To paraphrase the prior pair of paragraphs: probable paranoid pontificator partakes of pussy's purloined peeper prior to porthole punting punishment; police puzzled.

Lacking a rejuvenated heart, there is no way that Dr. Meirschultz can be resurrected from the land of "Gave my assistant a pistol and the darn fool shot me instead of himself." Maxwell hides the body behind a brick wall in the basement.

Another kink in the story is Maxwell's estranged wife, Alice. She could care less about her worthless husband, and just spend all day laughing and joking with her girlfriends in her underwear, but the little trollop spots a newspaper article that Maxwell is the sole inheritor of a rich relative's estate. Well, that is a horse of a different color! Alice puts on her Sunday finest for a visit to Dr. Meirschultz's place. Won't her husband be surprised!

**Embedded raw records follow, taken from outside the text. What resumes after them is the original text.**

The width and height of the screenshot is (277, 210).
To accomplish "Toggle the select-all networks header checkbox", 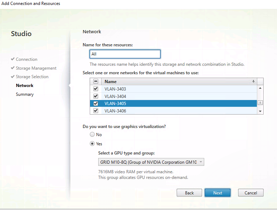I will coord(95,81).
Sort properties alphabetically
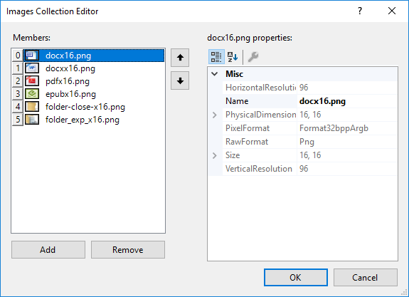Image resolution: width=409 pixels, height=297 pixels. (233, 57)
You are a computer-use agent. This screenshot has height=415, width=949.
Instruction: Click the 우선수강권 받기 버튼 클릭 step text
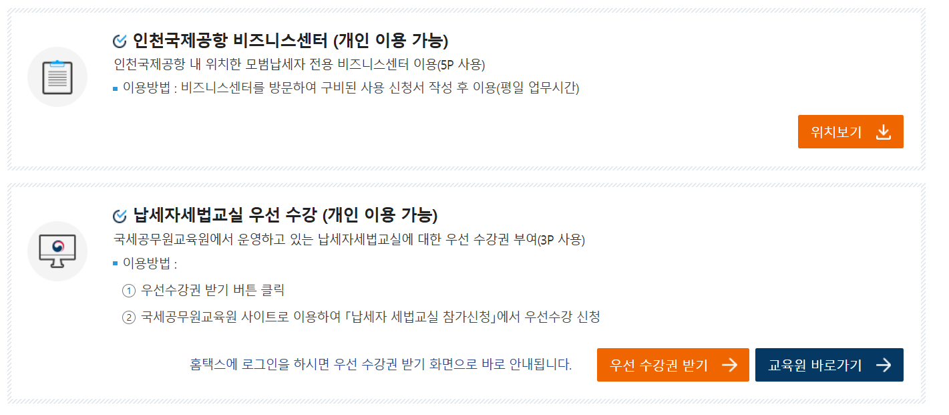tap(213, 291)
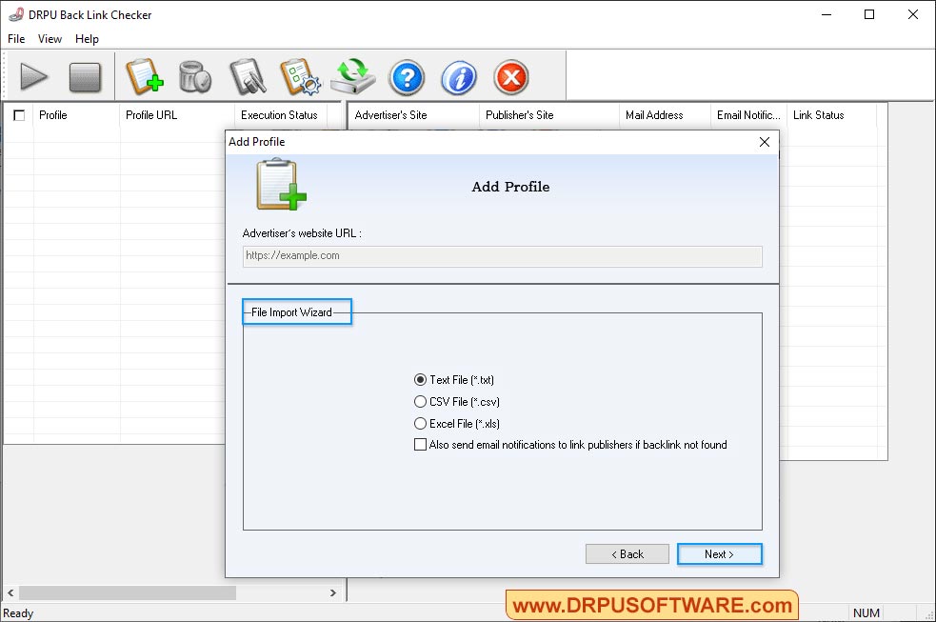This screenshot has width=936, height=622.
Task: Click the horizontal scrollbar right arrow
Action: click(333, 592)
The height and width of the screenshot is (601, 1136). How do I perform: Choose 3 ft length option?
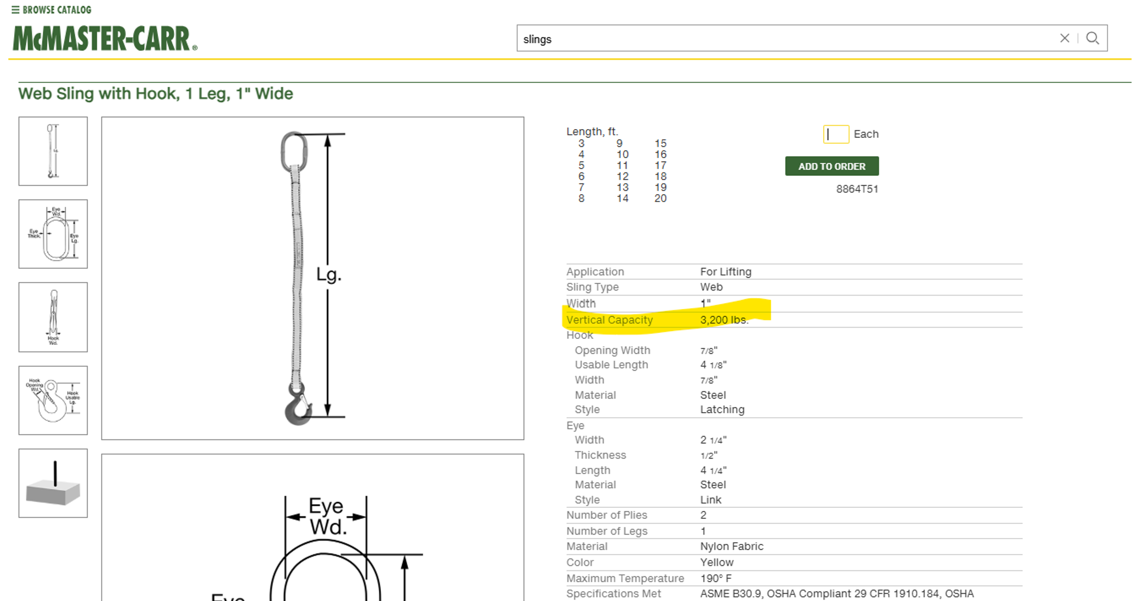[581, 143]
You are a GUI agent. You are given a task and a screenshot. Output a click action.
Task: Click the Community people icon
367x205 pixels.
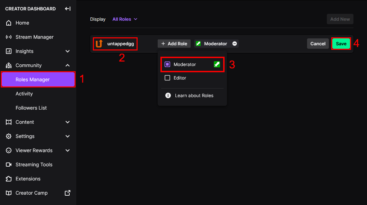tap(8, 65)
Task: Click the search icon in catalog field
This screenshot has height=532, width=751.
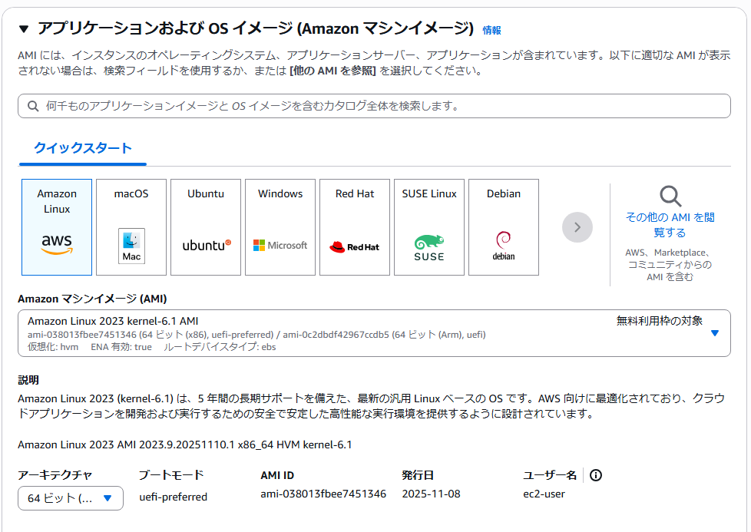Action: (33, 106)
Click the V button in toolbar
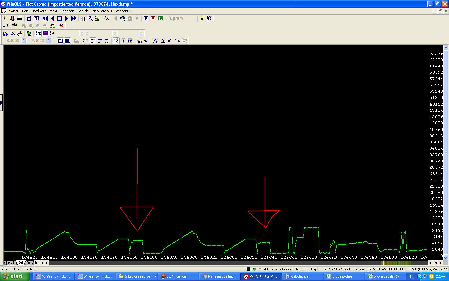Image resolution: width=449 pixels, height=281 pixels. point(153,18)
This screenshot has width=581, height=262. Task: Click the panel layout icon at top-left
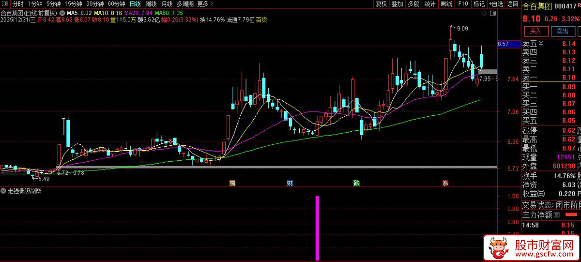click(5, 4)
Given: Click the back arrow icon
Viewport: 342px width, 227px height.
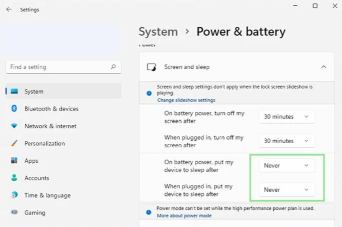Looking at the screenshot, I should click(9, 9).
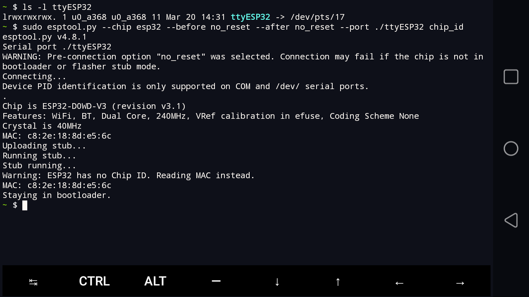529x297 pixels.
Task: Tap the "Crystal is 40MHz" line
Action: click(x=42, y=126)
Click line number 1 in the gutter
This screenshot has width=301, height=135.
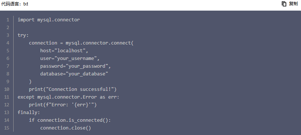tap(8, 20)
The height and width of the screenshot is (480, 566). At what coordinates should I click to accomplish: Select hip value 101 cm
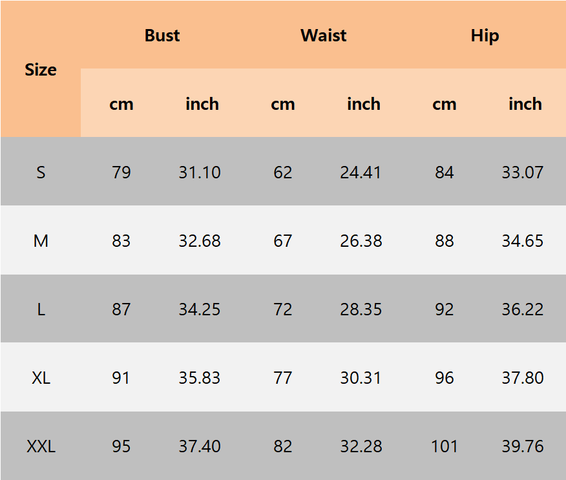444,446
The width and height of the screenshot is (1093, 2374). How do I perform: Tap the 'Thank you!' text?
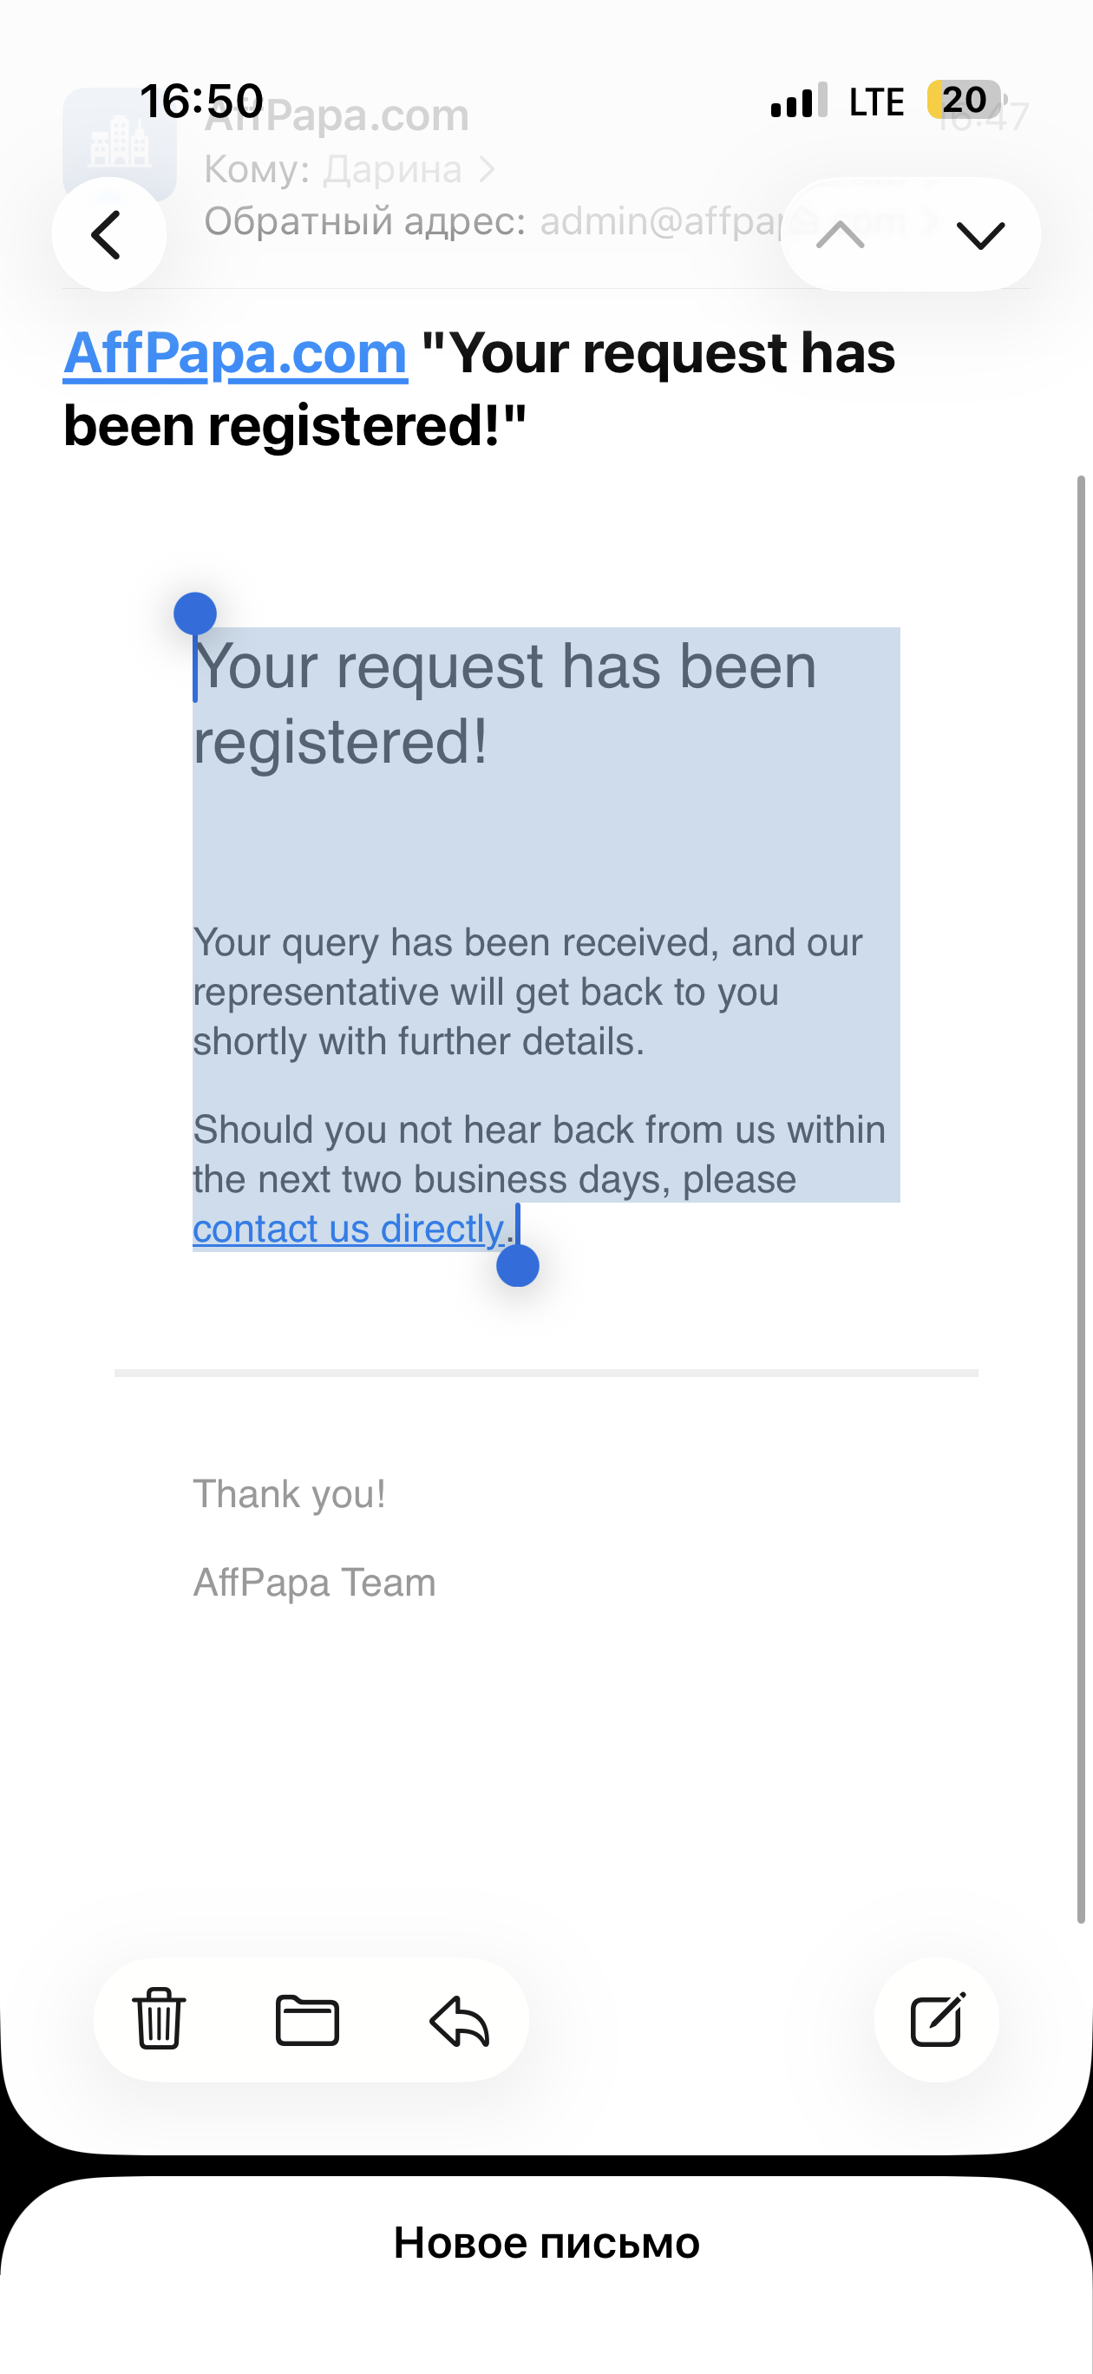(288, 1494)
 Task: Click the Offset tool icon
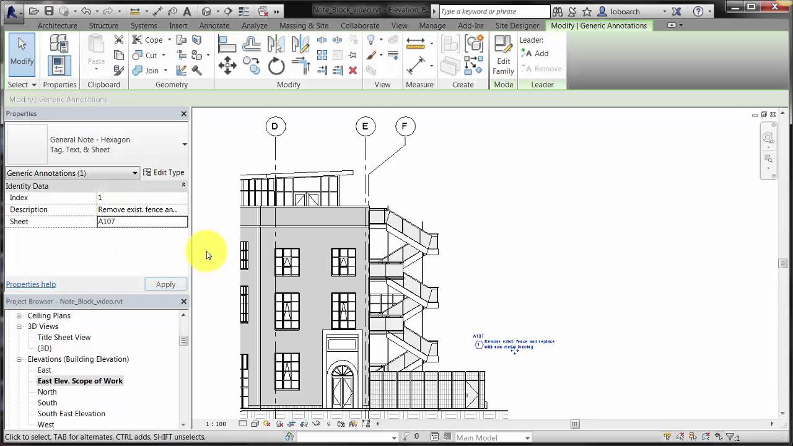(252, 43)
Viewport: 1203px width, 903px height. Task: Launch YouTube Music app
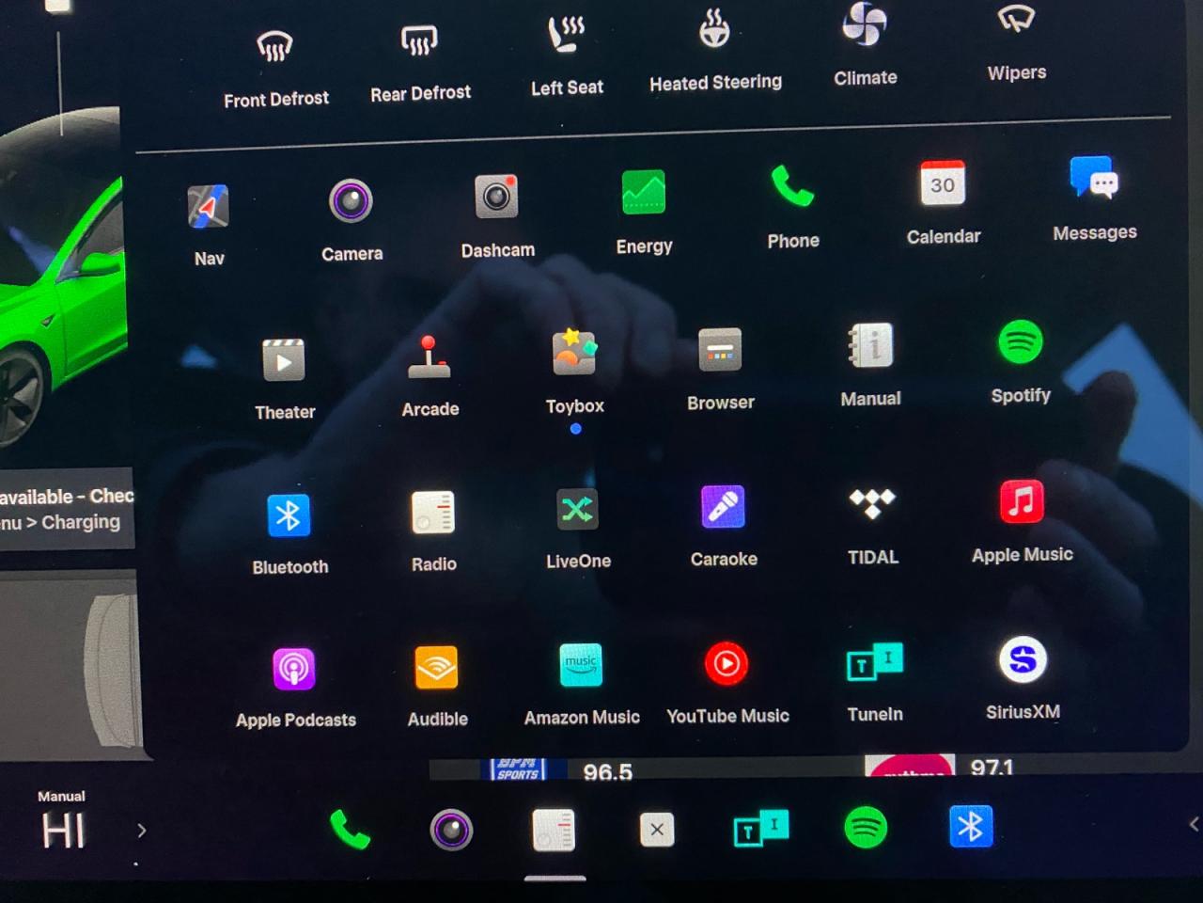[726, 665]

Yes, Maxwell is surprised. He is also mistrustful of his wife, and has noticed that same demonic "gleam" in the eye of Mrs. Buckley. The insane impersonator pits the two women against one another by telling each of them that the other woman is a dangerous psychopath. Maxwell provides both of the women with syringes filled with tranquilizer, then locks them in the basement together. Okay, that is one way to create complete bedlam in the basement. The two women go nuts, screaming and clawing at each other! Upstairs, Maxwell cackles with glee as he jumps up and down. A frog jumps across the cellar! Alice starts beating Mrs. Buckley with a piece of wood!

The police finally arrive and separate the shrieking women, and they take poor, insane Maxwell into custody. All of the characters go their merry ways, just a little less sane than when the story began. I guess in the case of Maxwell, you could say he is quite a bit less sane, and Dr. Meirschultz is dead, so nobody knows what his mental state has become.